Comey: I don’t know well enough to answer. And the reason I keep saying ‘his words’ is I took it as a direction.

In a follow-up post, Mark linked to a discussion of a 1995 ruling by the National Labor Relations Board, which though not a criminal statute, held that the mere statement of an employer’s “hopes” can indeed have a “chilling effect” and “interfere with [an employee’s] exercise of rights.” But there are further grounds for challenge as well, including workplace law on sexual harassment.

As several commentators have noted (e.g. here and here), Trump’s expression of “hope” and request for “loyalty” are eerily reminiscent of predatory sexual advances.
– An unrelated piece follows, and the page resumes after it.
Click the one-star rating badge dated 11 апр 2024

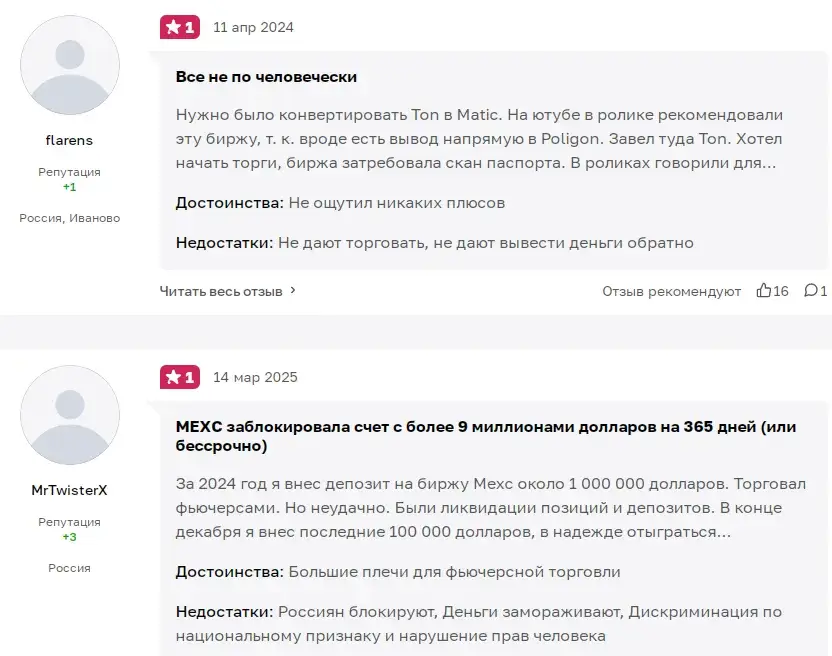click(180, 27)
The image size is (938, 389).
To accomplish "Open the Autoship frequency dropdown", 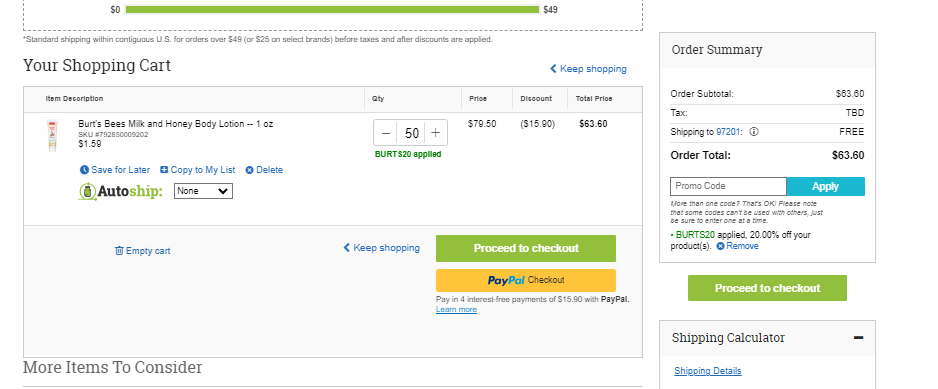I will coord(203,192).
And the ensuing responses to Comey’s testimony have echoed the ‘gaslighting’ that frequently follows reports of such advances.  Thus: Perhaps Trump merely articulated his own personal feelings, while respecting that Comey “had to do his job.” If there was any ‘ask’ at all, it was with a “pretty light touch.” Maybe Trump is just “new to government,” unaware of the finicky institutional norms. Back where Trump is from, the exchange would have amounted to “a normal New York conversation.” And in any case, Comey must not have thought Trump was trying to obstruct justice, since he surely knew he had a “duty to report” such a serious crime (cf. Arlen Specter to Anita Hill: “[H]ow could you allow this kind of reprehensible conduct to go on right in the headquarters without doing something about it?”).

In situations where speakers need to communicate risky contents, where they’re unsure how those contents will be received at the time or reported later, they often speak in ways that preserve ‘plausible deniability’ by leaving room for alternative interpretations of their actual words. But what level of deniability is ‘plausible’? If even the remotest re-interpretation can undermine an attribution of unstated meaning, it seems that insinuation amounts to a (literal) ‘get out of jail free’ card. Any rational speaker in a strategic conversation should be absolved of conversational and legal responsibility by sticking to ‘I-statements’ and articulations of fact, leaving it to their hearer to work out the relevant consequences for themselves. This is the model suggested by Risch.

But this narrowly literalistic picture of communicative accountability is not well grounded in legal doctrine. Sticking with the parallel to sexual harassment, the EEOC includes implicit threats to continued employment within the scope of “quid pro quo” sexual harassment, and defines such harassment not in terms of how the behavior in question was actually interpreted, but how it would have been interpreted by a “reasonable person” in that context. This is still a high threshold, and relevant evidential details are often murky in particular cases. But it is not a skeptically high standard for unstated meaning; it is, in effect, the standard predicted by a Gricean theory of pragmatics.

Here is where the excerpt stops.